Collected data entries:
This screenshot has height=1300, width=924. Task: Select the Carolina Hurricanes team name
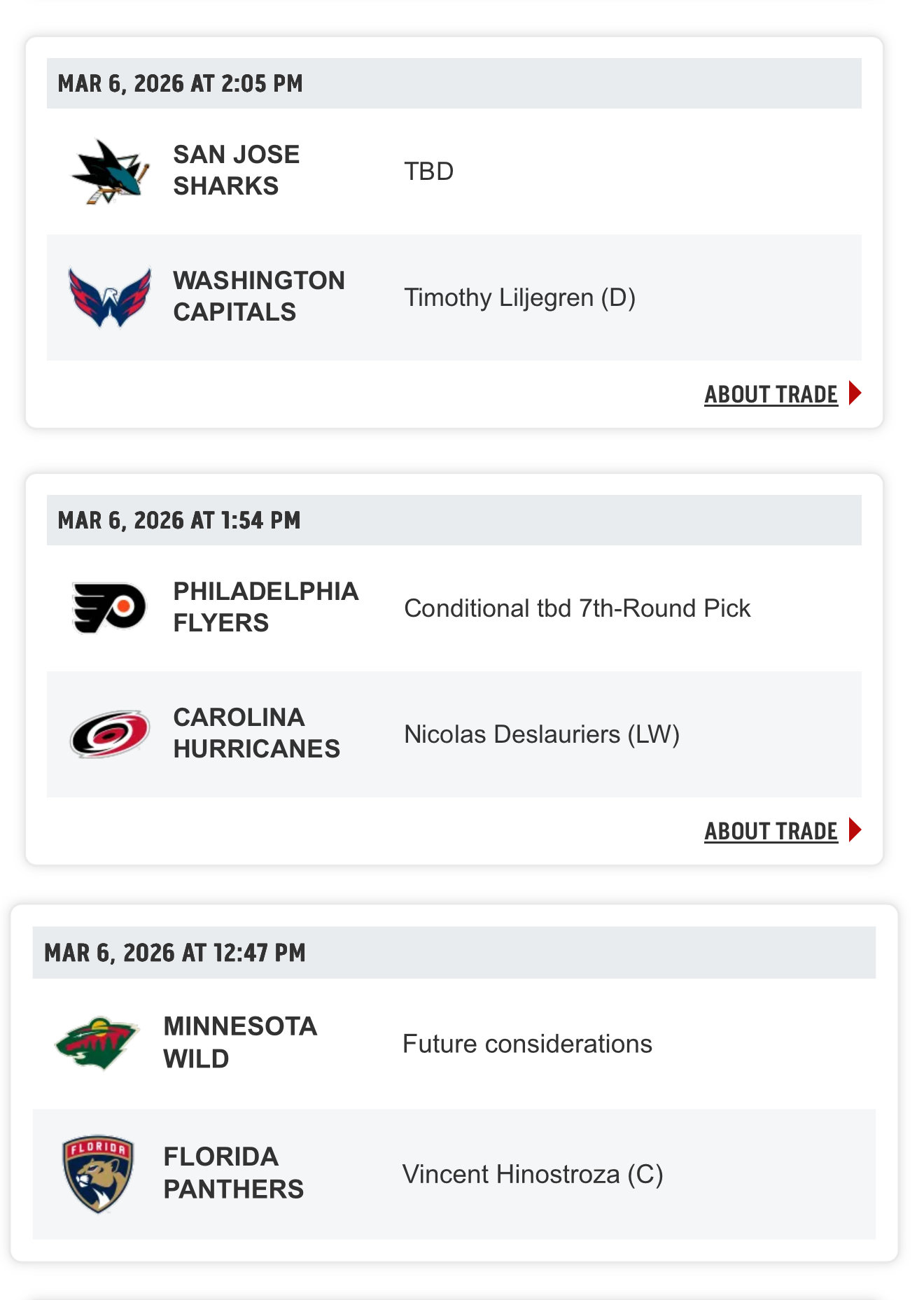click(256, 733)
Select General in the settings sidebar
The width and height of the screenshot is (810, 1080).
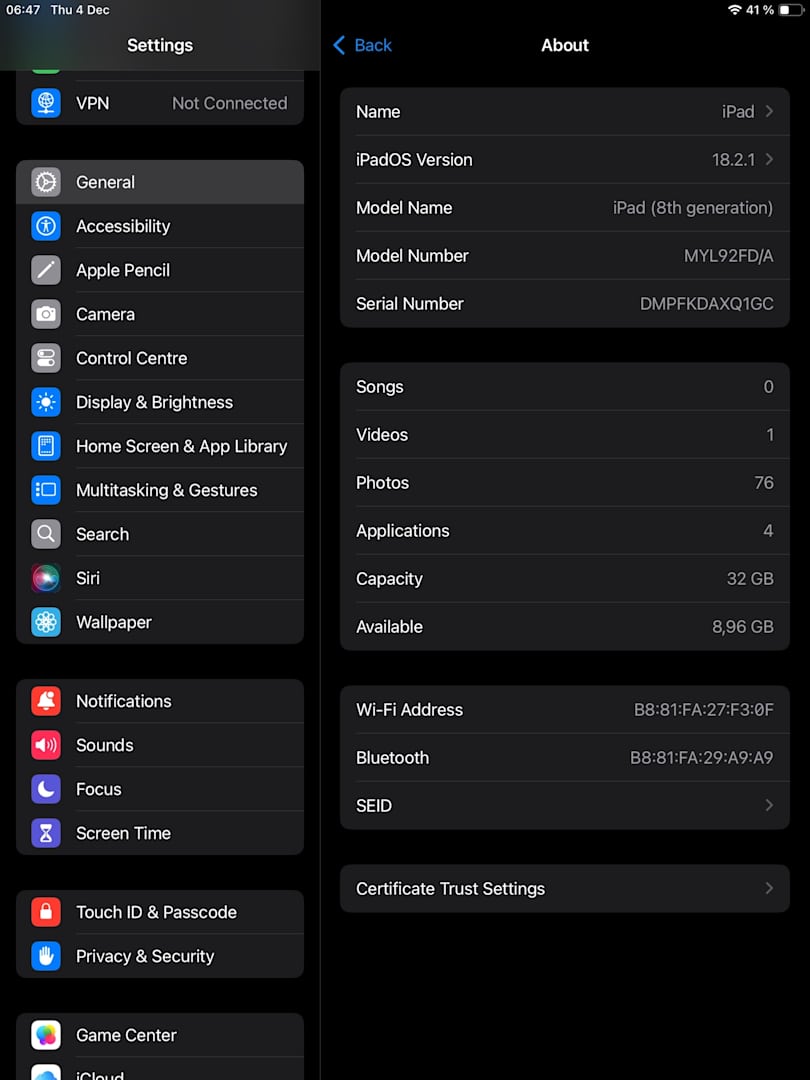pyautogui.click(x=160, y=182)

__Exercise prompt__. What is needed is an exact repeat of the records, with every picture left out.

__Solution to this problem__.
This screenshot has height=1300, width=924. Task: Select the Carolina Hurricanes team name
click(256, 733)
Select General in the settings sidebar
The width and height of the screenshot is (810, 1080).
pyautogui.click(x=160, y=182)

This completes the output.